Appearing on The Late Show with Stephen Colbert, she took a break from talking about her new movie A Star Is Born to speak about the lasting impact of experiencing trauma, as well as the immense strength it took for Ford to share her experience "to protect this country."
"What I have seen on the news, with this debate of Kavanaugh versus Dr. Ford, it's one of the most upsetting things I have ever witnessed," she began.
Gaga was referencing Ford's testimony during the Senate Judiciary Committee hearing, in which she detailed her alleged sexual assault by Kavanaugh. In her testimony, Ford said she is 100 percent sure her attacker was Kavanaugh. Yet the conservative judge firmly denies the accusations. The President himself has also mocked Ford's account.
Gaga said in her speech: "It's heartbreaking, but I will tell you something, because I am a sexual assault survivor, and the truth is—you know. Trump the other day was speaking at a rally and says, 'She has no memory of how she got to the party, should we trust that she remembers the assault?' And the answer is yes."
"I'll tell you exactly why—and I also know that this woman is smart, because she's a psychologist, she's no dummy—if someone is assaulted or experiences trauma, there is science and scientific proof, it's biology, that people change, the brain changes, and, literally, what it does is it takes the trauma and it puts it in a box, and it files it away and shuts it, so that we can survive the pain," Gaga continued.

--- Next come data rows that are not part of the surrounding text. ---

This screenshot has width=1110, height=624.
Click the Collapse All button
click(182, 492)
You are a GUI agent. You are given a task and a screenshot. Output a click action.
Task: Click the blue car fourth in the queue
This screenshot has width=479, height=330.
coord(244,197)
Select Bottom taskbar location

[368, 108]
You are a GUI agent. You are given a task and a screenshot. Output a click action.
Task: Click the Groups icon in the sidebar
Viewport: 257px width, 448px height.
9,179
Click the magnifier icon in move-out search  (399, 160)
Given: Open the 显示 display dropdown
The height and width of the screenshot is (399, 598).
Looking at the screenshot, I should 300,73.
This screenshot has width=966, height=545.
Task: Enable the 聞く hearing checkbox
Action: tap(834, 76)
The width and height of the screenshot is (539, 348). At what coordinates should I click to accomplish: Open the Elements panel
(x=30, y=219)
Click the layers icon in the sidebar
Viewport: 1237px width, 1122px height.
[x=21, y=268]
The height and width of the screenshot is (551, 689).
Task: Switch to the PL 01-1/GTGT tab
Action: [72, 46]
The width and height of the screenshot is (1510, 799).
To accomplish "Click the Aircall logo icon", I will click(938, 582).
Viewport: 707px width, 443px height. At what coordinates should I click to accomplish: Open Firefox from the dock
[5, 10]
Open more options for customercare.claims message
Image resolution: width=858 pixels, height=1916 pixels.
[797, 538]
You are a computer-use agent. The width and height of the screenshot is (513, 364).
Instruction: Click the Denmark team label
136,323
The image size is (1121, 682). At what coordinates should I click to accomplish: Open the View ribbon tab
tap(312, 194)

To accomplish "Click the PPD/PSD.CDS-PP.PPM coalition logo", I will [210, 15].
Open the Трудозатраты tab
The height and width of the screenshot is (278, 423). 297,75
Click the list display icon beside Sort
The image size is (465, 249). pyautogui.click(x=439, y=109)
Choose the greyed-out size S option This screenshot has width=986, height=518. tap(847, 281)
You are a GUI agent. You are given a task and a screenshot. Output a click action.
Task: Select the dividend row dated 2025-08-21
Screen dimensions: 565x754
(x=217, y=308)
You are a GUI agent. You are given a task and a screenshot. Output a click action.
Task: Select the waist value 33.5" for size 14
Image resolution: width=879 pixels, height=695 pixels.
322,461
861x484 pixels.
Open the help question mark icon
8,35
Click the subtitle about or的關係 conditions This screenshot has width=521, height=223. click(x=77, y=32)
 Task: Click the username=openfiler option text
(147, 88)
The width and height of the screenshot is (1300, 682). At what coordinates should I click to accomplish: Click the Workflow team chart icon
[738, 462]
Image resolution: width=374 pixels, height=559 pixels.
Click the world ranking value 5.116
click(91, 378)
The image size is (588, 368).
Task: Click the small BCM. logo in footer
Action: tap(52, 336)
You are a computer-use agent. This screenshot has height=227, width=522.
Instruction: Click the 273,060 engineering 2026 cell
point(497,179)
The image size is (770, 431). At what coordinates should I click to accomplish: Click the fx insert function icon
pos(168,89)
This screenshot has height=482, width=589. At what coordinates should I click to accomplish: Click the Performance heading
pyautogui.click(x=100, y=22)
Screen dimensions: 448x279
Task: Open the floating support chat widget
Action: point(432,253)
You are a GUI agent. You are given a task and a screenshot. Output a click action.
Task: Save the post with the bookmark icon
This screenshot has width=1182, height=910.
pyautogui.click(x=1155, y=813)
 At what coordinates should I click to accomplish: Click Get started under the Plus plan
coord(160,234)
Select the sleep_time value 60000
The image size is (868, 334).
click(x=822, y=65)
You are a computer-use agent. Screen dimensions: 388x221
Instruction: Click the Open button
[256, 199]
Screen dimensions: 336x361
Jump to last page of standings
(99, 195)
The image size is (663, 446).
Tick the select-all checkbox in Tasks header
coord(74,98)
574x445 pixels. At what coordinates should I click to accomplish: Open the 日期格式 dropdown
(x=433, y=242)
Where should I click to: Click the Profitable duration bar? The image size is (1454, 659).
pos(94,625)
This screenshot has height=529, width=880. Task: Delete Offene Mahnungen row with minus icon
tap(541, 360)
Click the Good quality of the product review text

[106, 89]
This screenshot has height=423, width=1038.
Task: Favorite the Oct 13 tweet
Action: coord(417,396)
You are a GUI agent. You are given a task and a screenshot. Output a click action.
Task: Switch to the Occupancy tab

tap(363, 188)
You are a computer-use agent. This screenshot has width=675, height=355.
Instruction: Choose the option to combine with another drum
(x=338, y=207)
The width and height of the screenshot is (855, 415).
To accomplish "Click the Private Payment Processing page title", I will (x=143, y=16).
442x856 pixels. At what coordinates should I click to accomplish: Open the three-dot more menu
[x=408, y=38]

"But what I believe that I have seen, is that, when this woman saw that Judge Kavanaugh was going to be possibly put in the highest position of power in the judicial system of this country," Gaga explained, "she was triggered, and that box opened, and when that box opened, she was brave enough to share it with the world, to protect this country."
Experiencing a traumatic event—no matter how big or small—can cause serious physical and mental health effects.
Trauma comes in many forms and can absolutely affect your long-term mental health. The symptoms of post-traumatic stress disorder (PTSD) can include flashbacks and avoidance of places, objects, or events that remind you of the traumatic event, as well as an avoidance of the feelings and thoughts related to the event, the National Institute of Mental Health explains. People with PTSD may also be easily startled, feel "on edge," and experience mood changes.
Gaga, who has spoken openly about her own experience with PTSD following a sexual assault at age 19, has previously described her PTSD symptoms as reminiscent of "that feeling when you're on a roller coaster and you're just about to go down the really steep slope."
And even seemingly small reminders of the event—for instance, reading endless headlines about sexual assault—can trigger PTSD symptoms. Although everyone experiences those symptoms differently, experts told SELF previously that, when you do feel triggered, it may help to practice grounding exercises to remind yourself that you're not in immediate danger or to reach out to rape crisis centers for support. In the long-term, though, these moments are sign that you may benefit from professional counseling.